#### Documento de origem

━━━

“CONVERSAS…
ÀS SEGUNDAS NA 4ª” –
Arquiteto Marques da Silva
A
última sessão de “Conversas às Segundas na 4ª”, que decorreu na segunda-feira, dia 25 de
março, teve como protagonista o Arquiteto
Marques da Silva, natural do Porto, onde nasceu no dia 18 de outubro de 1869,
e faleceu no dia 06 de junho de 1947.
Marques da Silva foi
um notável e eclético Arquiteto e Professor da Escola de Belas Artes do Porto, e
o seu Diretor durante 15 anos. A sua obra distribui-se um pouco por todo o
norte do país, nomeadamente pelo Porto, Guimarães, Braga, Barcelos… e outros
lugares, onde a sua assinatura rasgou avenidas, embelezou e desenhou jardins,
fontes, monumentos, casas, prédios...

━━━

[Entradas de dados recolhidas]
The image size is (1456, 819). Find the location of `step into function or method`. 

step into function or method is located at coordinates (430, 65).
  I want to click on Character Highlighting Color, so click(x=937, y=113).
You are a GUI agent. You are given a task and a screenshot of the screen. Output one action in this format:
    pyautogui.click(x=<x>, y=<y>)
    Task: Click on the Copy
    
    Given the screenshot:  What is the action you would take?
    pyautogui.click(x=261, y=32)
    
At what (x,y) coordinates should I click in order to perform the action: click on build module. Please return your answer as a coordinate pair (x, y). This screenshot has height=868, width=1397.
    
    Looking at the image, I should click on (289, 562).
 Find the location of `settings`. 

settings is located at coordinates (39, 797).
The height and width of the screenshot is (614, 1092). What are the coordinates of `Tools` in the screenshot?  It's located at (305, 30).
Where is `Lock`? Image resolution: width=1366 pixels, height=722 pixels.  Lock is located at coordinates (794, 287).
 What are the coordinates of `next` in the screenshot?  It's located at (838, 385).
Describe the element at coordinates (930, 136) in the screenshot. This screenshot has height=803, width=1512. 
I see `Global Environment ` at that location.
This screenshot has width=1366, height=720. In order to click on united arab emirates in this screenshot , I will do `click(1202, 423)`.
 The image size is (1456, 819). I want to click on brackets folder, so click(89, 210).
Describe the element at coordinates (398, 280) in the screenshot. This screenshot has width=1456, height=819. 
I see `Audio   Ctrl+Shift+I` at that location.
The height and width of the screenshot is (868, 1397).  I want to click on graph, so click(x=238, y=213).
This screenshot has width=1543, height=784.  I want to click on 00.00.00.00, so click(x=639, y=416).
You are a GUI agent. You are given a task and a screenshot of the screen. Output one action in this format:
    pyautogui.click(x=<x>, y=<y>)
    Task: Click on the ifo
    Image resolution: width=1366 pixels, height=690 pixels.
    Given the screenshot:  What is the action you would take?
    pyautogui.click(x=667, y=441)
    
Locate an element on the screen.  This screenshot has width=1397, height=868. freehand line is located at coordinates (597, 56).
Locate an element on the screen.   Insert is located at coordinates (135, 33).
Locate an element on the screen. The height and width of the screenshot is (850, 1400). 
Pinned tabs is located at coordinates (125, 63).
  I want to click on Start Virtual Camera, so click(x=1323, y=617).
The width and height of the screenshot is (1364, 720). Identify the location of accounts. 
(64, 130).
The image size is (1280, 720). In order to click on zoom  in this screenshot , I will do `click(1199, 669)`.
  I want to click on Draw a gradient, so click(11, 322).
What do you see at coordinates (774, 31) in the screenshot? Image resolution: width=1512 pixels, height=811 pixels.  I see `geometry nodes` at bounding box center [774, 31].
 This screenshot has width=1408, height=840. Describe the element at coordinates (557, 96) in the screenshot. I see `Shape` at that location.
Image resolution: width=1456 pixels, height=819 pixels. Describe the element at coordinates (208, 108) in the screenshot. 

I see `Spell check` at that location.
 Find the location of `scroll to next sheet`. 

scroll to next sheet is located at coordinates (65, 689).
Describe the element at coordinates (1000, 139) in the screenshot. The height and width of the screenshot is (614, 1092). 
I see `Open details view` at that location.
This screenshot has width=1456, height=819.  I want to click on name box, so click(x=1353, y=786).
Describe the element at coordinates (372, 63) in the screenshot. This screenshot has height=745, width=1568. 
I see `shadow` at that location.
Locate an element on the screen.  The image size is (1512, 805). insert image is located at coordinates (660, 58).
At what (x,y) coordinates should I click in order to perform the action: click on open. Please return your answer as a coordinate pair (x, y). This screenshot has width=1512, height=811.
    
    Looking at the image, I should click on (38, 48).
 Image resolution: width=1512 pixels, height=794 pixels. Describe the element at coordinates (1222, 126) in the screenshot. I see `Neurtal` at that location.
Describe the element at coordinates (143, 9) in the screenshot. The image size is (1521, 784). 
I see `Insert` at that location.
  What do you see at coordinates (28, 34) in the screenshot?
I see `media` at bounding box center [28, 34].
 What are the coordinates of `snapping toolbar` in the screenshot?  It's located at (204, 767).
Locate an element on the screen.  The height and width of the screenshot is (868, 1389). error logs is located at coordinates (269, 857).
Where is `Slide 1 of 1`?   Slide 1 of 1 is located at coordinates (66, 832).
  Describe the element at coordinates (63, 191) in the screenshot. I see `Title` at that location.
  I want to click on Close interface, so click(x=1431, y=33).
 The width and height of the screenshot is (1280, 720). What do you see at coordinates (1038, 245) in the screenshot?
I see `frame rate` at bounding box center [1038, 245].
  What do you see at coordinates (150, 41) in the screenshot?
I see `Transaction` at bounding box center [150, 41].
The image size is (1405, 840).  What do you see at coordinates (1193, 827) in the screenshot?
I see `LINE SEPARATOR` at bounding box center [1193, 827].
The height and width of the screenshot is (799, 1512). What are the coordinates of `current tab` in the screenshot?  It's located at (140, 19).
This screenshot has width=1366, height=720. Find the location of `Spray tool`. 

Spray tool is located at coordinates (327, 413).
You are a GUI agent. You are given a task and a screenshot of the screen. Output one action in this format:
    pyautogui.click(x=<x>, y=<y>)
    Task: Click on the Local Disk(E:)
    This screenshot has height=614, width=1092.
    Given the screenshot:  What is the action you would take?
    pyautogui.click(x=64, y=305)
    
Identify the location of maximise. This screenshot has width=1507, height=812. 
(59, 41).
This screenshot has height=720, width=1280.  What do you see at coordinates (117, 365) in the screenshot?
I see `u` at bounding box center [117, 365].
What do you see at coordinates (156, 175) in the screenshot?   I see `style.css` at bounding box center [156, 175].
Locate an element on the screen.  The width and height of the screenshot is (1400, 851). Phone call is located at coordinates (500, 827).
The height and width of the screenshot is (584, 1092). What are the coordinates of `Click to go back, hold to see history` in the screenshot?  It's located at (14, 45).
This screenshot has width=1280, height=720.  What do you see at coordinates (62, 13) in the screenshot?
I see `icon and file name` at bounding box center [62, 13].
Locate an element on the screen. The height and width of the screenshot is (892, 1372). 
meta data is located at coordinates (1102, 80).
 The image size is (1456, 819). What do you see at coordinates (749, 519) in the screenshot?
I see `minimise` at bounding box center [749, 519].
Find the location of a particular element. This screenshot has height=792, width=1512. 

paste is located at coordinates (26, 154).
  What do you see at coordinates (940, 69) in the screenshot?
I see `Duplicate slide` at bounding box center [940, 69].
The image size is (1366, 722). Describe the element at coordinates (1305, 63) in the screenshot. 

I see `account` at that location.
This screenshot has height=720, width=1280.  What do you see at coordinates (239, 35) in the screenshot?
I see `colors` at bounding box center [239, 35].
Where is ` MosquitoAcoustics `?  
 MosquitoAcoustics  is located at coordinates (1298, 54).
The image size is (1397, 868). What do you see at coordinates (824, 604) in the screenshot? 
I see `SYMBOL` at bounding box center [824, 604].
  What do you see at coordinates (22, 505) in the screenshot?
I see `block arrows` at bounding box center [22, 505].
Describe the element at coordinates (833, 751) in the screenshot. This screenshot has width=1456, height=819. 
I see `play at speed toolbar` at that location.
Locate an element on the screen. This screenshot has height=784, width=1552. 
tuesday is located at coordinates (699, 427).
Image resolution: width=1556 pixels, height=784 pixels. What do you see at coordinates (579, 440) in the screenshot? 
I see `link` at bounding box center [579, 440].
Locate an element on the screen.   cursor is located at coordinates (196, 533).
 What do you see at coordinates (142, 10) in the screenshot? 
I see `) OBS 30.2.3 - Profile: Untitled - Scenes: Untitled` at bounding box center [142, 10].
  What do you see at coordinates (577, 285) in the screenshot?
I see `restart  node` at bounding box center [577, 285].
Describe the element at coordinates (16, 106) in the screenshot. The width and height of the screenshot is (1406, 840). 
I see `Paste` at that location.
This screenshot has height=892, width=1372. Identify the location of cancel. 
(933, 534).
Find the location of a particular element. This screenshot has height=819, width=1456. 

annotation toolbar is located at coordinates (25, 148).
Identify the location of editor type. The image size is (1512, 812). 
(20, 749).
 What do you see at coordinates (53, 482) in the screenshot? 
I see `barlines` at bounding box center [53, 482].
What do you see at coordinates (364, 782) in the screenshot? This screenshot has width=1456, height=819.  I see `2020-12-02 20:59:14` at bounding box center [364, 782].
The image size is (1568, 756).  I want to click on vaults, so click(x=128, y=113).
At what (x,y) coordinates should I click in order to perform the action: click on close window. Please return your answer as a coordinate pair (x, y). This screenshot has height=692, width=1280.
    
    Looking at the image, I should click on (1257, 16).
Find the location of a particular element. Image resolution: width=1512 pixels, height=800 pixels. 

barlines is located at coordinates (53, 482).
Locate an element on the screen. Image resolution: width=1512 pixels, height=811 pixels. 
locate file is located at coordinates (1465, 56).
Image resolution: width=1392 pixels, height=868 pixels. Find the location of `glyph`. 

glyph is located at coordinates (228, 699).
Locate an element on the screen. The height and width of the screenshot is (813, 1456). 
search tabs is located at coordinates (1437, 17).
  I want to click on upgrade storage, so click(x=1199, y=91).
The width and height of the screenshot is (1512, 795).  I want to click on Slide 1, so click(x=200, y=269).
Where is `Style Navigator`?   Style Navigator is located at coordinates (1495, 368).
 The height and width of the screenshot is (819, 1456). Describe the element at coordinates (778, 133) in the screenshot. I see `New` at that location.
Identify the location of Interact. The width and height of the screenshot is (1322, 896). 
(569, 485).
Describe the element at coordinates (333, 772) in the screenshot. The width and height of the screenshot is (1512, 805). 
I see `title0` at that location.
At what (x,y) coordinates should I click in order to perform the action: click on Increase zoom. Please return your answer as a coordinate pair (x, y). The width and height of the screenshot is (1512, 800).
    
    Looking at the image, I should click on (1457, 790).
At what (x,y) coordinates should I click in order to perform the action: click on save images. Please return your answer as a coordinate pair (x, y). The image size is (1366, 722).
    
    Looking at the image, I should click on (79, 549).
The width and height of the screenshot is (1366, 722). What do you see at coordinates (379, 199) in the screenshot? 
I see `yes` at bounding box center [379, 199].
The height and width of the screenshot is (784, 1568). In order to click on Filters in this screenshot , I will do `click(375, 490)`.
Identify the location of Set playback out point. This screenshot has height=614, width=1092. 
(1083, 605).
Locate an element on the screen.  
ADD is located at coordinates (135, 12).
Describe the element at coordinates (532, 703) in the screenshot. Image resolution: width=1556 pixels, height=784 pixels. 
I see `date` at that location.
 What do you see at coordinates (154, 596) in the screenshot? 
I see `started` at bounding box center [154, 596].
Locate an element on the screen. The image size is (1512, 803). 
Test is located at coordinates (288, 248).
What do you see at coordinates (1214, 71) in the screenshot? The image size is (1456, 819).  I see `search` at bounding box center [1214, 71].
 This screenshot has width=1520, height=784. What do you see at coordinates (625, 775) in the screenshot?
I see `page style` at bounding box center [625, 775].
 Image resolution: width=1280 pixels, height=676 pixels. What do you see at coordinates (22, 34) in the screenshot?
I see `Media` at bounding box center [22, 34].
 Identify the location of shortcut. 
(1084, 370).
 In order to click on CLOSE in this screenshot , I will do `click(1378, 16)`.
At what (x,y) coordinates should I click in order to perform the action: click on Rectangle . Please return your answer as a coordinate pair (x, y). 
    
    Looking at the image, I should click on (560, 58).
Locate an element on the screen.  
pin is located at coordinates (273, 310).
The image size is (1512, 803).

━━━

#### Questões de estudo
1. De acordo com o texto sobre o Arquiteto Marques da Silva, durante quantos anos foi ele Diretor da Escola de Belas Artes do Porto?
2. Prossiga a redação do texto sobre o Arquiteto Marques da Silva a partir do ponto em que termina.

#### Lista de respostas
1. Durante 15 anos.

2.
Mas, particularmente no Porto, o seu traço
está disperso pela cidade em diversas obras. Nomeadamente na belíssima Estação
de S. Bento, na Casa e Jardins de Serralves, no Liceu Alexandre Herculano, no
prédio das antigas Galerias Palladium, no Monumento aos Heróis da Guerra
Peninsular no centro rotunda da Boa Vista.
A antiga e belíssima Avenida dos Aliados era
também obra sua, e muitas outras obras, que embelezam a cidade do Porto, tiveram também
a sua rubrica.
A Igreja da Penha e a Sociedade Martins Sarmento, além de
outras, em Guimarães, têm também a sua assinatura.
Mas
foi pela sua grande intervenção no embelezamento do tecido urbano de Barcelos, que
o sócio António Sousa, promotor/apresentador das “Conversas às Segundas na 4ª”,
achou por bem pesquisar e falar sobre esta figura importantíssima da arquitetura
portuguesa.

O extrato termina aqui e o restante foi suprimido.